▶ GOAL OF THE EXERCISE:
Reprint all entries without any alteration.

▶ Stored items:
• • • • •
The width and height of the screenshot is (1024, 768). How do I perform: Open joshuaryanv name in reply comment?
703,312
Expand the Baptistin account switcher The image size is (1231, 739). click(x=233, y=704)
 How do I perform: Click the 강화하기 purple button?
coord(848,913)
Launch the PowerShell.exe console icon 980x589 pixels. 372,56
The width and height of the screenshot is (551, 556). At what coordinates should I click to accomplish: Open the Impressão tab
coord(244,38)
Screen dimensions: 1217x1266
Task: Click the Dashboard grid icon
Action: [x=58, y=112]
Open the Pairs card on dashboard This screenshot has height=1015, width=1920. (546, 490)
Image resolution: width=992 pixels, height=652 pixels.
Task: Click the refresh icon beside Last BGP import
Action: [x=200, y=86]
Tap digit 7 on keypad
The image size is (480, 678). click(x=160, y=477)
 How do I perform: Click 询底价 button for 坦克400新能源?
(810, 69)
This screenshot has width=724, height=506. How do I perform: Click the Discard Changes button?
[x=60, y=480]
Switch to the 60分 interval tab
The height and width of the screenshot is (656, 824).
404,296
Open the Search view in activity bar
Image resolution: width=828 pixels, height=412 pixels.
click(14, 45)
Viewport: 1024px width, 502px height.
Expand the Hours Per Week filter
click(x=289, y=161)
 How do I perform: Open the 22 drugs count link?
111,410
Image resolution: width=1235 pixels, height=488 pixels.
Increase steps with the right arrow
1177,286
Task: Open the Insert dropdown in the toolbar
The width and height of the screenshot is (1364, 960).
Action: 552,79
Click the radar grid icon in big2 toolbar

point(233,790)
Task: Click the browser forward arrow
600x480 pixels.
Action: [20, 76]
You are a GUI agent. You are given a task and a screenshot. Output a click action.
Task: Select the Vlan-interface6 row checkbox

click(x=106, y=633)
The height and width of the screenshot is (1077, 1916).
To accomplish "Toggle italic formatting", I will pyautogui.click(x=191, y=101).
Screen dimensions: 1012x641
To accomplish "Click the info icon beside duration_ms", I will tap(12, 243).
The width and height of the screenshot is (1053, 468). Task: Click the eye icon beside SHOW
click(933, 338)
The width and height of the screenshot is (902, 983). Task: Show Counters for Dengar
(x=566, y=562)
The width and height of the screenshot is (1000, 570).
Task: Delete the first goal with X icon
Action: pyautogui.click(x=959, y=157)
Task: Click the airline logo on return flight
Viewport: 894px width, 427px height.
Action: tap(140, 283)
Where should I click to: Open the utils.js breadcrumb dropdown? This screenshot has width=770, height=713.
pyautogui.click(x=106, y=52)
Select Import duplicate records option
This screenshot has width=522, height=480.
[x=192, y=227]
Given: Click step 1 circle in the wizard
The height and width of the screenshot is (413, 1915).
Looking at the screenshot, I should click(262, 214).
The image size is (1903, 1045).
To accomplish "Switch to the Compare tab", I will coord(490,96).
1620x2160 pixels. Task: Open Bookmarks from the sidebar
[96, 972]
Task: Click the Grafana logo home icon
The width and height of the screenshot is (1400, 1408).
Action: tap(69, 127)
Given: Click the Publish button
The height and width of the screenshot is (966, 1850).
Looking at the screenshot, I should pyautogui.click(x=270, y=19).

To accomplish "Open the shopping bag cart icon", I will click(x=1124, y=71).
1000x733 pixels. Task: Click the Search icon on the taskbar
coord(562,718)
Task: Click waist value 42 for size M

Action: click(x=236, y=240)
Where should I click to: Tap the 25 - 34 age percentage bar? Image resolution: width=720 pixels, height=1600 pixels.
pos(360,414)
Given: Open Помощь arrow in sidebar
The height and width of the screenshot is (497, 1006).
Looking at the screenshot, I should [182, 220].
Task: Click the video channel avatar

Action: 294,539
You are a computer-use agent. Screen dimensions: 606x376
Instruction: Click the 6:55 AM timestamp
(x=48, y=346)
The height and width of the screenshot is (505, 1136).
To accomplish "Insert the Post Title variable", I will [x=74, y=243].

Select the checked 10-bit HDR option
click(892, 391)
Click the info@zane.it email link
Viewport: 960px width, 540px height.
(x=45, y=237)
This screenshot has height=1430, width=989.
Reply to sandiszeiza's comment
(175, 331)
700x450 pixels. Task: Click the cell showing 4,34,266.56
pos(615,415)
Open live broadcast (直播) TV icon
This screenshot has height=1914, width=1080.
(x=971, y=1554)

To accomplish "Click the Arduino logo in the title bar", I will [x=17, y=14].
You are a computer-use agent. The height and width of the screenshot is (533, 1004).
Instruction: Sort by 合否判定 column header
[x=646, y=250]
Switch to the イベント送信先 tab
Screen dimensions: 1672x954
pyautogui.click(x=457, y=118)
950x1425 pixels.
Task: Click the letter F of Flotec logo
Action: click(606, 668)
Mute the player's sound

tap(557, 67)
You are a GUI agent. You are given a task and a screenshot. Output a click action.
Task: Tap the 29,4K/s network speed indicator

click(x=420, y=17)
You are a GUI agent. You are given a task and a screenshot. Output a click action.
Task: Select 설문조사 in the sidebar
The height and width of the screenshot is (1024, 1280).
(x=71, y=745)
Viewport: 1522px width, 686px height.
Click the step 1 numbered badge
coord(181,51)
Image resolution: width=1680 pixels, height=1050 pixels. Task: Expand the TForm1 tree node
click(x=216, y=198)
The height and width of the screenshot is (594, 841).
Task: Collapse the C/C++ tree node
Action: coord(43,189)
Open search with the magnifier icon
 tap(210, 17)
• • • • •
▶ RESPONSE BOX:
The width and height of the screenshot is (1024, 768). How do I perform: Open joshuaryanv name in reply comment?
703,312
Expand the Baptistin account switcher The image size is (1231, 739). click(x=233, y=704)
 How do I perform: Click the 강화하기 purple button?
coord(848,913)
Launch the PowerShell.exe console icon 980x589 pixels. 372,56
The width and height of the screenshot is (551, 556). At what coordinates should I click to accomplish: Open the Impressão tab
coord(244,38)
Screen dimensions: 1217x1266
Task: Click the Dashboard grid icon
Action: [x=58, y=112]
Open the Pairs card on dashboard This screenshot has height=1015, width=1920. (546, 490)
Image resolution: width=992 pixels, height=652 pixels.
Task: Click the refresh icon beside Last BGP import
Action: [x=200, y=86]
Tap digit 7 on keypad
The image size is (480, 678). click(x=160, y=477)
 How do I perform: Click 询底价 button for 坦克400新能源?
(810, 69)
This screenshot has width=724, height=506. How do I perform: Click the Discard Changes button?
[x=60, y=480]
Switch to the 60分 interval tab
The height and width of the screenshot is (656, 824).
404,296
Open the Search view in activity bar
Image resolution: width=828 pixels, height=412 pixels.
click(14, 45)
Viewport: 1024px width, 502px height.
Expand the Hours Per Week filter
click(x=289, y=161)
 How do I perform: Open the 22 drugs count link?
111,410
Image resolution: width=1235 pixels, height=488 pixels.
Increase steps with the right arrow
1177,286
Task: Open the Insert dropdown in the toolbar
The width and height of the screenshot is (1364, 960).
Action: 552,79
Click the radar grid icon in big2 toolbar

point(233,790)
Task: Click the browser forward arrow
600x480 pixels.
Action: [20, 76]
You are a GUI agent. You are given a task and a screenshot. Output a click action.
Task: Select the Vlan-interface6 row checkbox

click(x=106, y=633)
The height and width of the screenshot is (1077, 1916).
To accomplish "Toggle italic formatting", I will pyautogui.click(x=191, y=101).
Screen dimensions: 1012x641
To accomplish "Click the info icon beside duration_ms", I will tap(12, 243).
The width and height of the screenshot is (1053, 468). Task: Click the eye icon beside SHOW
click(933, 338)
The width and height of the screenshot is (902, 983). Task: Show Counters for Dengar
(x=566, y=562)
The width and height of the screenshot is (1000, 570).
Task: Delete the first goal with X icon
Action: pyautogui.click(x=959, y=157)
Task: Click the airline logo on return flight
Viewport: 894px width, 427px height.
Action: tap(140, 283)
Where should I click to: Open the utils.js breadcrumb dropdown? This screenshot has width=770, height=713.
pyautogui.click(x=106, y=52)
Select Import duplicate records option
This screenshot has width=522, height=480.
[x=192, y=227]
Given: Click step 1 circle in the wizard
The height and width of the screenshot is (413, 1915).
Looking at the screenshot, I should click(262, 214).
The image size is (1903, 1045).
To accomplish "Switch to the Compare tab", I will coord(490,96).
1620x2160 pixels. Task: Open Bookmarks from the sidebar
[96, 972]
Task: Click the Grafana logo home icon
The width and height of the screenshot is (1400, 1408).
Action: tap(69, 127)
Given: Click the Publish button
The height and width of the screenshot is (966, 1850).
Looking at the screenshot, I should pyautogui.click(x=270, y=19).

To accomplish "Open the shopping bag cart icon", I will click(x=1124, y=71).
1000x733 pixels. Task: Click the Search icon on the taskbar
coord(562,718)
Task: Click waist value 42 for size M

Action: click(x=236, y=240)
Where should I click to: Tap the 25 - 34 age percentage bar? Image resolution: width=720 pixels, height=1600 pixels.
pos(360,414)
Given: Open Помощь arrow in sidebar
The height and width of the screenshot is (497, 1006).
Looking at the screenshot, I should [182, 220].
Task: Click the video channel avatar

Action: 294,539
You are a computer-use agent. Screen dimensions: 606x376
Instruction: Click the 6:55 AM timestamp
(x=48, y=346)
The height and width of the screenshot is (505, 1136).
To accomplish "Insert the Post Title variable", I will [x=74, y=243].

Select the checked 10-bit HDR option
click(892, 391)
Click the info@zane.it email link
Viewport: 960px width, 540px height.
(x=45, y=237)
This screenshot has height=1430, width=989.
Reply to sandiszeiza's comment
(175, 331)
700x450 pixels. Task: Click the cell showing 4,34,266.56
pos(615,415)
Open live broadcast (直播) TV icon
This screenshot has height=1914, width=1080.
(x=971, y=1554)

To accomplish "Click the Arduino logo in the title bar", I will [x=17, y=14].
You are a computer-use agent. The height and width of the screenshot is (533, 1004).
Instruction: Sort by 合否判定 column header
[x=646, y=250]
Switch to the イベント送信先 tab
Screen dimensions: 1672x954
pyautogui.click(x=457, y=118)
950x1425 pixels.
Task: Click the letter F of Flotec logo
Action: click(606, 668)
Mute the player's sound

tap(557, 67)
You are a GUI agent. You are given a task and a screenshot. Output a click action.
Task: Tap the 29,4K/s network speed indicator

click(x=420, y=17)
You are a GUI agent. You are given a task and a screenshot. Output a click action.
Task: Select 설문조사 in the sidebar
The height and width of the screenshot is (1024, 1280).
(x=71, y=745)
Viewport: 1522px width, 686px height.
Click the step 1 numbered badge
coord(181,51)
Image resolution: width=1680 pixels, height=1050 pixels. Task: Expand the TForm1 tree node
click(x=216, y=198)
The height and width of the screenshot is (594, 841).
Task: Collapse the C/C++ tree node
Action: coord(43,189)
Open search with the magnifier icon
 tap(210, 17)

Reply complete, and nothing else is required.